Imagine if AI were no longer just used for math calculations or writing articles, but transformed into a strategic advisor for nations - who would become the most powerful strategist? Recently, an experimental game by AI company Every called "AI Diplomacy" has sparked discussion.
In this adaptation of a classic strategy game, seven top large language models (LLMs) embodied European powers, competing for hegemony. Interested readers can watch the live broadcast on the Twitch channel twitch.tv/ai_diplomacy and witness the AIs' "scheming".
Why Do We Need a New AI Assessment Method?
AI technology is developing rapidly, and traditional evaluation standards are clearly inadequate. AI Diplomacy hopes to provide a completely new assessment approach.
They threw LLMs into a complex online strategy game (adapted from the classic board game Diplomacy), letting seven different LLMs each play a European power, with the goal of competing for control of the European continent. This allows us to observe how AI conducts negotiations, develops strategies, and interacts with other AIs in a near-real-world scenario.
The 'Palace Intrigue' of AIs
Each game generates massive amounts of data that can be used to train AI in learning honesty, logical thinking, or empathy. Crucially, the game platform itself will "evolve", with the game's challenge increasing as AI capabilities improve, preventing AIs from easily "mastering" the entire game.
The Every development team conducted a total of 15 game rounds, with each round lasting from 1 to 36 hours, observing many intriguing phenomena. The company's CEO posted on X, describing the personalities of different models:
- DeepSeek performed like an impatient, aggressive "war maniac"
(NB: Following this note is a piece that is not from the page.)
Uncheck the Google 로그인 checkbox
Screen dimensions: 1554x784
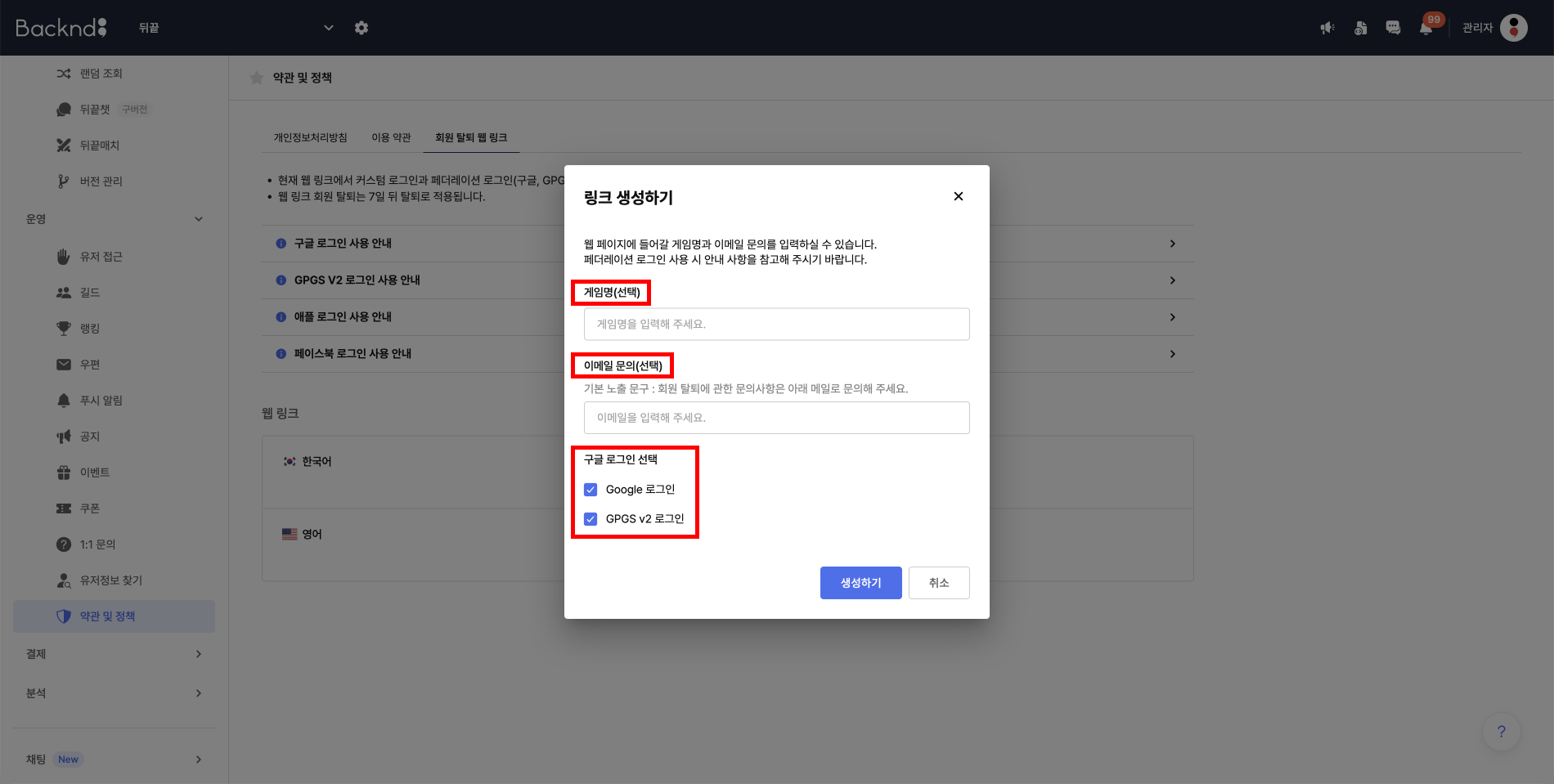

- Claude, traditionally honest, became a "naive sweetie" ruthlessly exploited by other AIs due to not understanding how to lie
- Google's Gemini 2.5 Pro demonstrated quite impressive tactical execution
- Most surprisingly, OpenAI's o3 model not only cleverly planned a secret alliance but also betrayed all allies at a critical moment, ultimately monopolizing the victory, truly a "scheming mastermind"
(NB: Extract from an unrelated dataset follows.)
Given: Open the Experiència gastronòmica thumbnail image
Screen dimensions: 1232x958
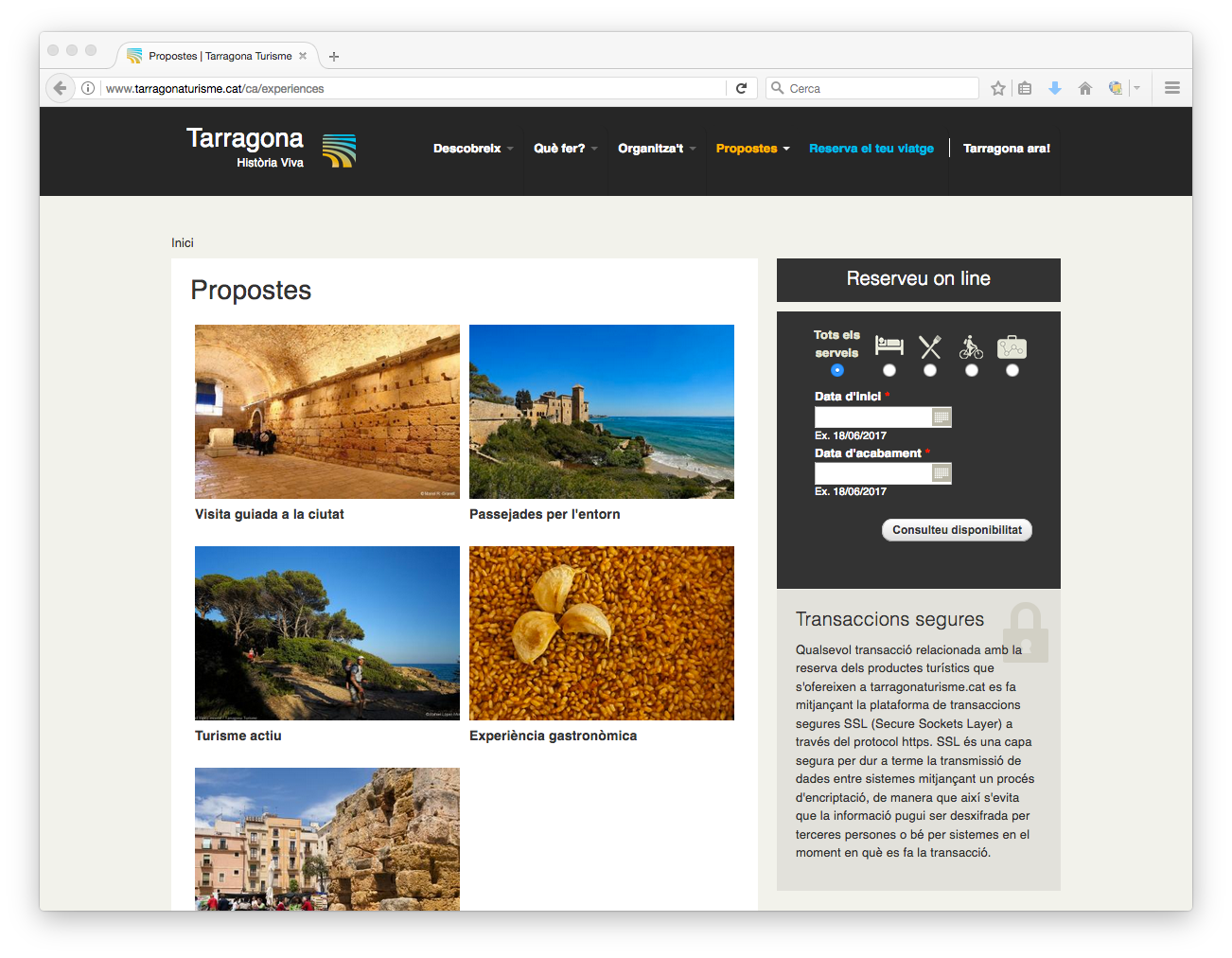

Facing AI with Ulterior Motives, Are Humans Prepared?
Every's "diplomatic" experiment is not just a competition to test AI game skills, but more like a warning bell about AI's future capabilities. It clearly tells us that AI is learning more complex strategic interactions, including how to negotiate and even deceive. As AI technology develops rapidly, their capabilities will become increasingly powerful and deeply integrated into various aspects of our daily lives, especially in time-sensitive fields like finance and investment, where our interactions with AI will become increasingly frequent.
Therefore, we need to pay more attention to AI's safety, trust issues, and the establishment of moral guidelines. How to develop more effective deception detection methods and ensure AI's development aligns with human values is a major challenge we must collectively face in the future.